> [Task description]:
In the blog post below, what question does the pastor pose to steer a counseling conversation?

> [Document extract]:
┌──
Tuesday, September 28, 2010

Flirting With the Pastor

I’ve had my share of women flirt with me. I figure it’s because women don’t really go for those slim muscle bound fellows, but rather men of substance (big boys). Picture me as a grizzly that has just had his fill of honey and salmon. Who could resist that?

Quite a few actually.

But there have been women who flirt with me occasionally. As a younger man, I was vain enough to think it was me, but I’ve learned it usually has more to do with them. When a woman flirts with me at church, I’ve learned to look for troubles in her marriage. It can mean she’s unhappy with her husband and she wants out. If so, she’s probably not just flirting with me.

Rats.

I remember one particular woman who would flirt outrageously with me and then spend the next week saying mean things about me to others. I learned to look for knives when she batted her eyes at me.

The flirts are not dangerous or tempting to me.

It’s the women who come for counseling where I use some caution. Most of the people who come for counseling are women. To share personal things with an accepting man makes it easy to develop feelings toward him. And I could toward them, too, because intimacy is a shared thing.

However, part of the trust factor in pastoral counseling requires my not taking advantage of another’s vulnerability.

We in the biz call that a sin. I take it pretty seriously.

It can be seductive. If I had a fight with my wife that day and people were mean to me during the week, then a vulnerable woman who thinks I’m a wonderful helper can be a temptation.

I usually steer the talk down a more productive road. “What are you going to do about your situation?” I’ll challenge gently, which reminds her that I’m not there to rescue her, but to show her how to take responsibility for her life. That’s almost always all it takes to put the relationship in the right place.

They don’t flirt with me much anymore. And they don’t fall in love with me either. It’s probably because I’m a more effective minister and has nothing to do with my being old, fat, and gray.

Thursday, September 9, 2010

The Kook Who Rules the World

In regard to the preacher who says he’ll burn the Koran, where do I start?

Okay, how about this? Has everybody lost their minds?

Since when does anybody listen to a loudmouthed, small minded, narcissistic, minister of unremarkable quality? I wish I could get this much attention by being a crazy a—hole. As it is, I can’t even get my own church to listen to my sermons. How was he able to score so much press time?

He’s wrong. Okay? He’s stupid and crazy, too. I've known guys like him all my life and we only encourage him with all this attention.

Move on.
└──
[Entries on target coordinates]
┌──
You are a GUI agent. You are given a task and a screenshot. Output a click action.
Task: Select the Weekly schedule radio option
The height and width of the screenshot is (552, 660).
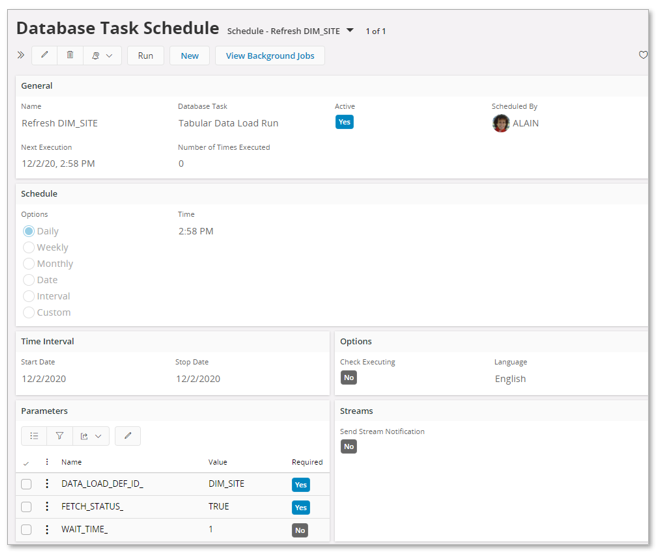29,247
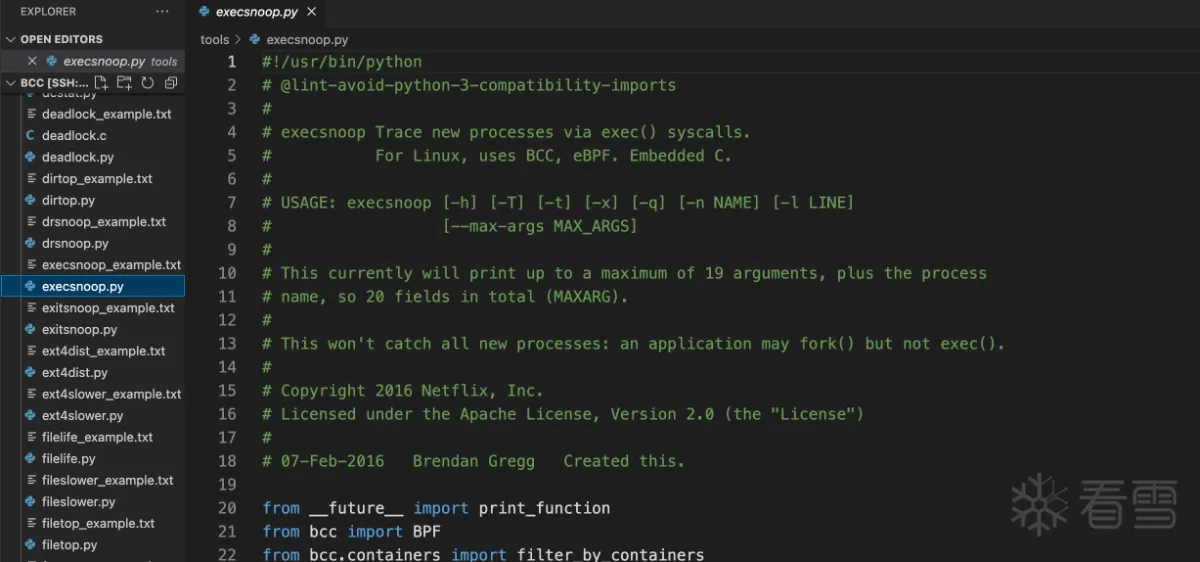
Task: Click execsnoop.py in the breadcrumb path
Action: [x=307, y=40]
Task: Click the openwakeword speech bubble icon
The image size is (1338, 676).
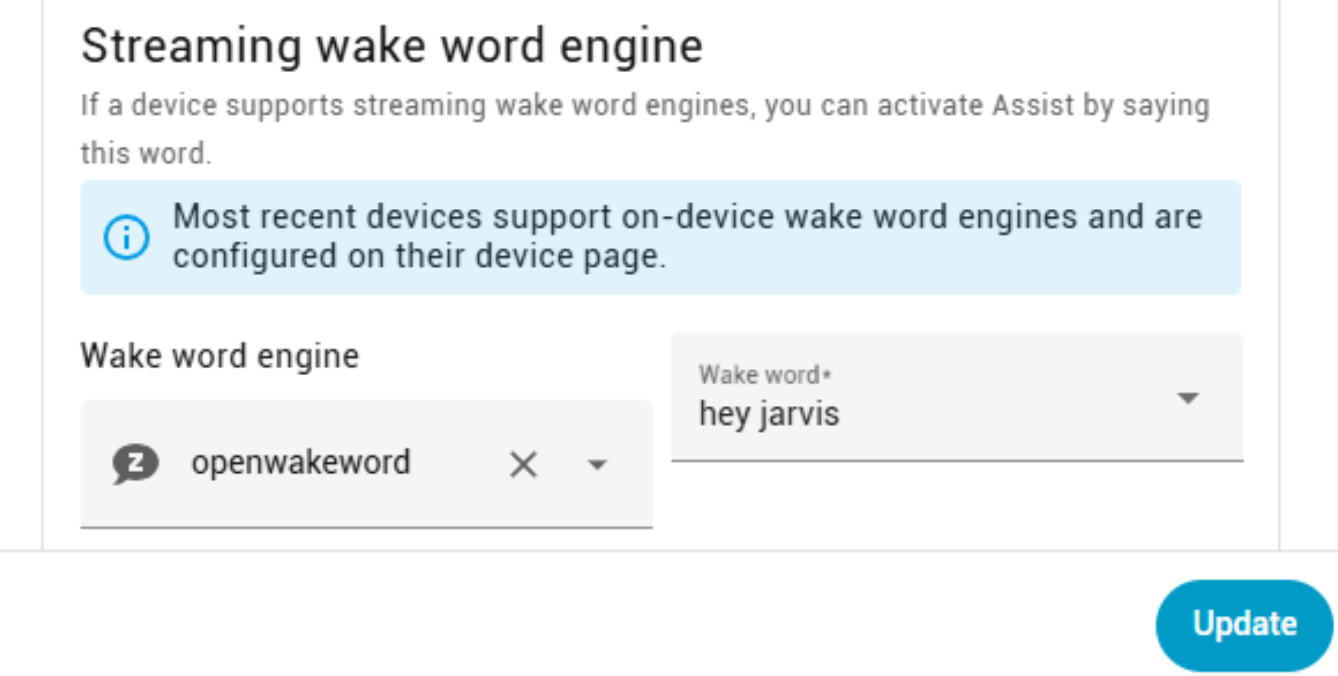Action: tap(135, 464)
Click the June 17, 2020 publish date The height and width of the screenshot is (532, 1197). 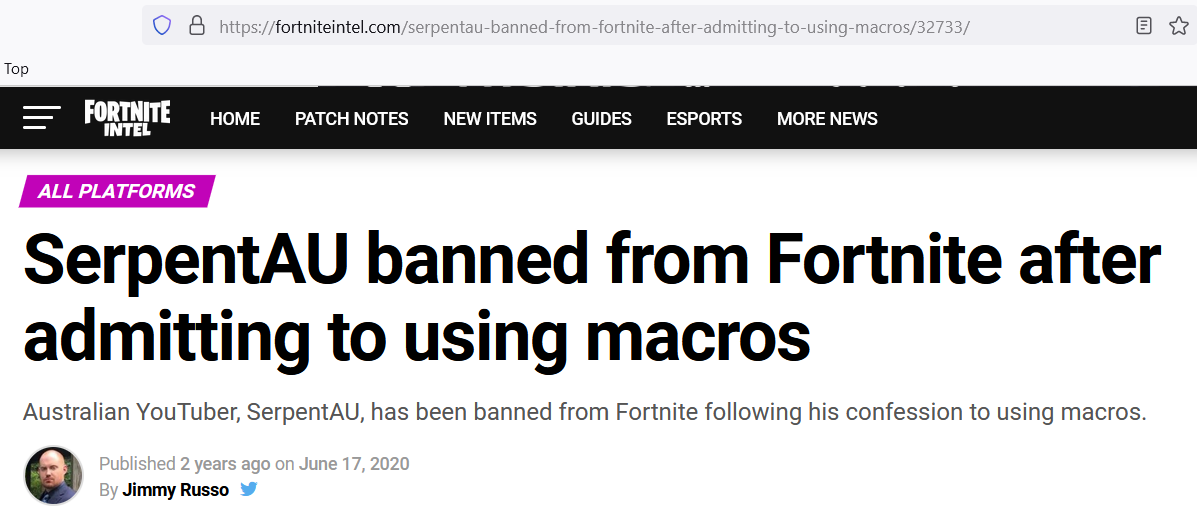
└──
> [Solution to this task]:
"What are you going to do about your situation?"